Molto di quello che si sente correntemente dire riguardo alle strategie obbligazionarie absolute return è focalizzato su un singolo scenario: mitigare il rischio di tasso in caso di possibili rialzi da parte delle banche centrali. Ma questo è soltanto uno degli aspetti, e nemmeno il più importante, di queste strategie, ed un fondo che mira a fare soltanto questo fallirà miseramente in molte altre situazioni.
Al contrario, è sempre bene ricordare alcune considerazioni basilari:
- L’unica vera asset class che fornisce protezione sotto forma di rendimenti negativamente correlati nei momenti di stress dei mercati azionari sono i titoli di stato dei paesi “sicuri” (o in alternativa la liquidità).
- Un fondo obbligazionario che “compra un po’ di tutto, comprese azioni ed altro come nei fondi flessibili” può essere un buon fondo unconstrained, ma questo non lo rende automaticamente absolute return: potrà certamente ottenere un alpha rispetto ad un benchmark prefissato, ma sarà sempre “direzionale”. Per essere veramente absolute return occorre un approccio più olistico ed, ovviamente, skills che non tutti i gestori hanno.
- Nemmeno dire che un fondo ha un obiettivo di rendimento slegato dall’andamento dei mercati obbligazionari (ad esempio: Euribor + 500 bp) è sufficiente.
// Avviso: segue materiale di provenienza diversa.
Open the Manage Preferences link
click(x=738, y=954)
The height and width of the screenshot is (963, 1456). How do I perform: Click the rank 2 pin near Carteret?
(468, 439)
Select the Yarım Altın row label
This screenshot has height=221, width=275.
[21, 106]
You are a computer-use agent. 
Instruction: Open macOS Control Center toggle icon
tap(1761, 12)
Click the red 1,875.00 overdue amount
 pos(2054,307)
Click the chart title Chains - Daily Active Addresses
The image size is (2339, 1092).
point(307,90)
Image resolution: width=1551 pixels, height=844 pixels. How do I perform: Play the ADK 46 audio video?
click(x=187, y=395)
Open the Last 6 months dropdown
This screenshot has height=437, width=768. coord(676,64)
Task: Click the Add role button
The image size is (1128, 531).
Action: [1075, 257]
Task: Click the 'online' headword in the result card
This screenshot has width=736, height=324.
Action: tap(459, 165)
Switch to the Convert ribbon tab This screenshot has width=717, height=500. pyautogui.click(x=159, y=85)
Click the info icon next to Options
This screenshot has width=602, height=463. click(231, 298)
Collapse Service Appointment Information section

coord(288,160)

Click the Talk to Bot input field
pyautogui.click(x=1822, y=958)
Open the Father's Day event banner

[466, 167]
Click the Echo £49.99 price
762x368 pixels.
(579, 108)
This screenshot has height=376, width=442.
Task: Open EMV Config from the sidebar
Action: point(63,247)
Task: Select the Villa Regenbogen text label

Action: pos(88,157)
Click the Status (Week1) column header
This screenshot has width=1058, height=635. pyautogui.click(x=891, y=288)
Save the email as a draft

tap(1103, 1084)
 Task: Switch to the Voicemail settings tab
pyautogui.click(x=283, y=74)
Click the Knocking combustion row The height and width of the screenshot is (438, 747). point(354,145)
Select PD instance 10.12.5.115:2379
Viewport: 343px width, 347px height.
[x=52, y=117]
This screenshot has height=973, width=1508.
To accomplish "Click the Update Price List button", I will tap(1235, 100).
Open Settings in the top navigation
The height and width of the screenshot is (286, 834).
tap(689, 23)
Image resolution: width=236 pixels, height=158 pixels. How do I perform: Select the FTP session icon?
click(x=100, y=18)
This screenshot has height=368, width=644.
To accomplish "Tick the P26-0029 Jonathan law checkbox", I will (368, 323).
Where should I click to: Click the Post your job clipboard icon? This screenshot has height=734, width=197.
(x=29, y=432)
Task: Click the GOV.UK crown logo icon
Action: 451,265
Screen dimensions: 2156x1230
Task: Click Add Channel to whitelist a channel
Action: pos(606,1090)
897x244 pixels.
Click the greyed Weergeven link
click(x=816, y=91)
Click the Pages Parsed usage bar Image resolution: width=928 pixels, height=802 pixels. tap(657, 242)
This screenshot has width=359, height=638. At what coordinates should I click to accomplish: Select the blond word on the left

Questo perché potrebbe necessitare di tolleranze al rischio molto diverse per raggiungere questo obiettivo in differenti situazioni di mercato. Poiché un vero fondo absolute return è focalizzato sulla successione dei rendimenti, e non sul semplice risultato, non dovrebbe assumere maggiori rischi per raggiungere un obiettivo di performance a tutti i costi.